Supplied records:
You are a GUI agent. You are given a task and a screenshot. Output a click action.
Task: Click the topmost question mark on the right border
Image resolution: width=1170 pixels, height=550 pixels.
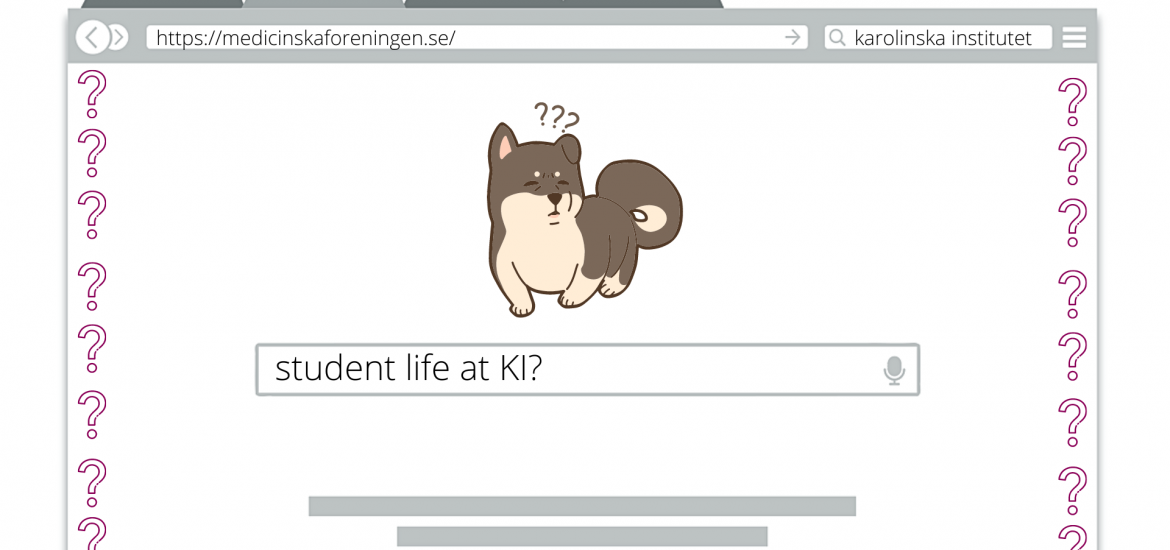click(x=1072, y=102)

* * *

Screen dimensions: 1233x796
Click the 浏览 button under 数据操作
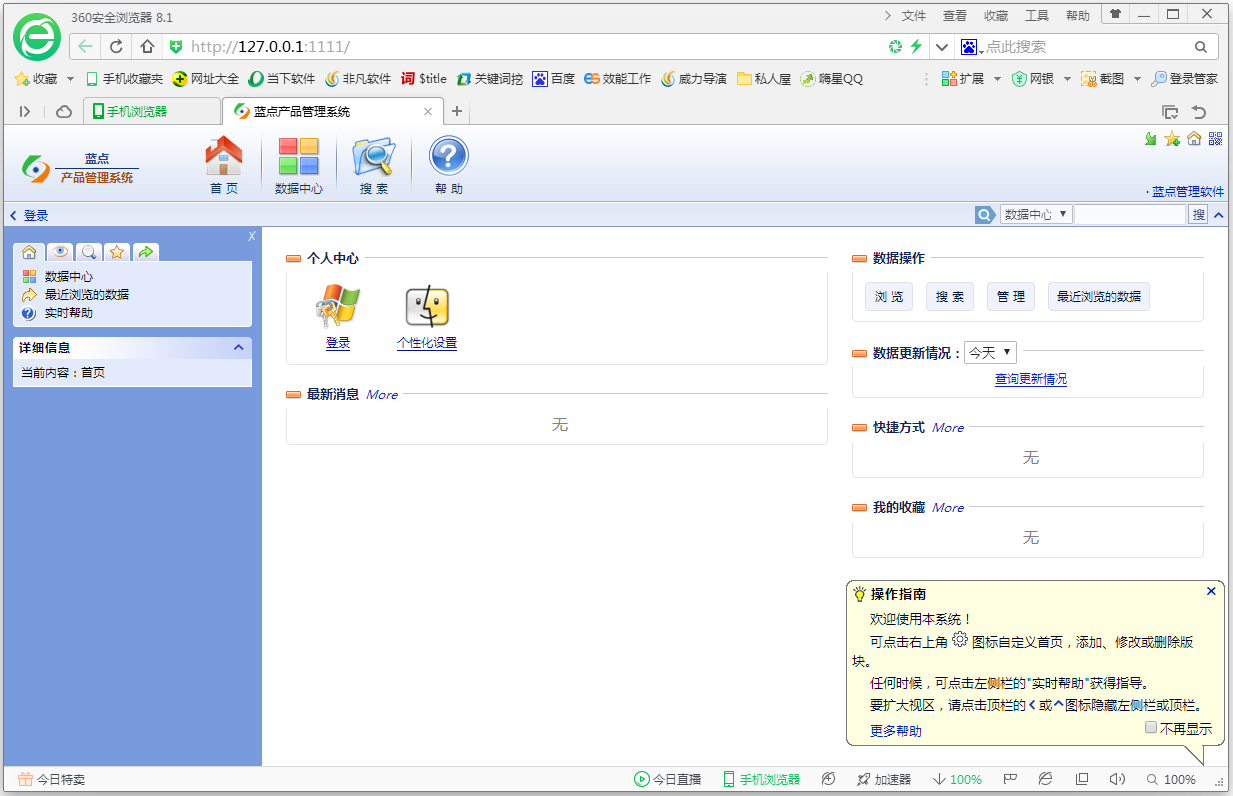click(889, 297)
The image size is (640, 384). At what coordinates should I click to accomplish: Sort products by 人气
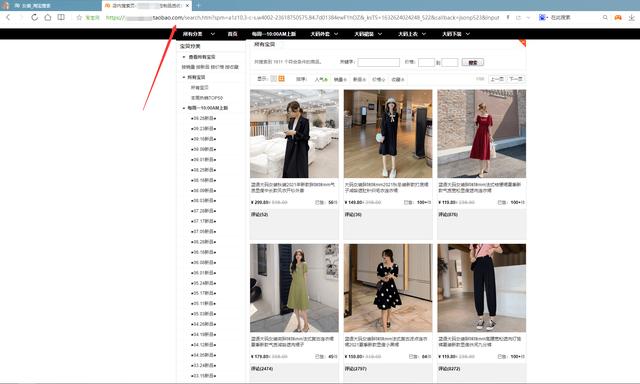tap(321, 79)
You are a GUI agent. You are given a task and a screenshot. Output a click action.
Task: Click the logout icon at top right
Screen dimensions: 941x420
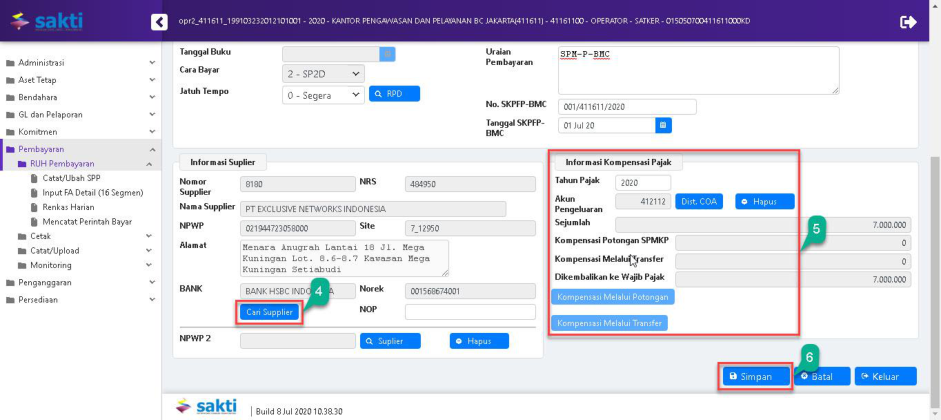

Exercise aim: Check each line of the data above for the string "right", and copy the ones that have it.

Answer below:
Task: Click the topmost question mark on the right border
Task: Click the logout icon at top right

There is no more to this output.